EXCERPTED PASSAGE:
● ● ●

Jaisal Noor: Thanks for having me.

Maximillian Alvarez: So this is such an important series, and I’m so honored that I got a chance to work with you on it. But I wanted to ask if you could give viewers a sense of what you got out of this series. What you think is really important about it, and why you wanted to embark on it in the first place.

Jaisal Noor: Yeah. I feel like a lot of the media is missing the big story here, like the big picture. Because a lot of people are focusing on the January 6 insurrection, or they’re focusing just on the issue of voter suppression. Or on the other side, denying the existence of voter suppression, denying that the Capitol Insurrection happened. But how do all these things connect together? And what does it mean for ordinary people whose rights are being taken away from them? And how do they see it, and how are they responding? So that’s why I was so interested in this, because you don’t often hear from ordinary people that are living in this country that, as you’ve laid out, is extremely Democratic. But says it’s a democracy and that’s… Those are the ideals it’s aiming to live up to.

● ● ●

DATA SEGMENT:
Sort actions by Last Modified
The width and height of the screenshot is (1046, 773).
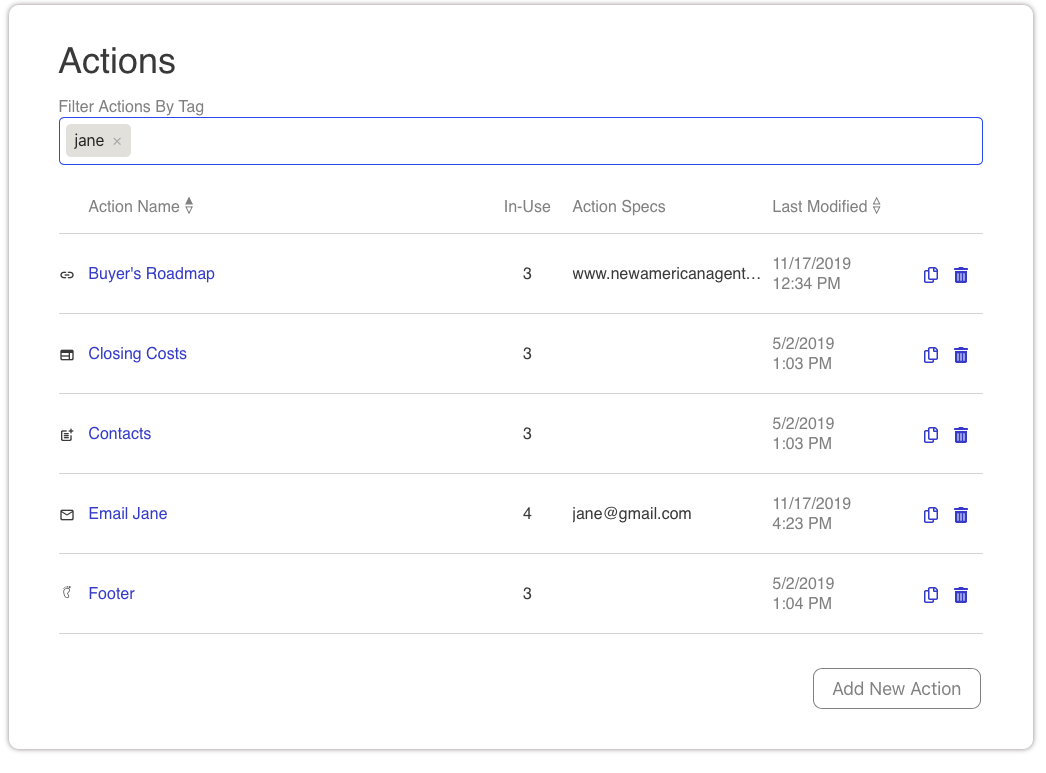tap(877, 206)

● ● ●

WORK TO DO:
**a)** Repeat word for word the stretch of the interview excerpt from "Jaisal Noor: Yeah." through "live up to.".
**b)** List every sentence in Jaisal Noor's longer reply in the interview excerpt that ends with a question mark.
**c)** Answer these from the interview excerpt:
(i) What does Maximillian Alvarez say he feels about getting a chance to work with Noor on the series?
(ii) What does Noor say a lot of the media is missing?
(iii) Besides voter suppression, what does Noor say a lot of people are focusing on?
The listing has no connection to the interview excerpt.

WRITTEN RESPONSES:
**a)**
Jaisal Noor: Yeah. I feel like a lot of the media is missing the big story here, like the big picture. Because a lot of people are focusing on the January 6 insurrection, or they’re focusing just on the issue of voter suppression. Or on the other side, denying the existence of voter suppression, denying that the Capitol Insurrection happened. But how do all these things connect together? And what does it mean for ordinary people whose rights are being taken away from them? And how do they see it, and how are they responding? So that’s why I was so interested in this, because you don’t often hear from ordinary people that are living in this country that, as you’ve laid out, is extremely Democratic. But says it’s a democracy and that’s… Those are the ideals it’s aiming to live up to.

**b)**
- But how do all these things connect together?
- And what does it mean for ordinary people whose rights are being taken away from them?
- And how do they see it, and how are they responding?

**c)**
(i) He is so honored.
(ii) The big story, the big picture.
(iii) The January 6 insurrection.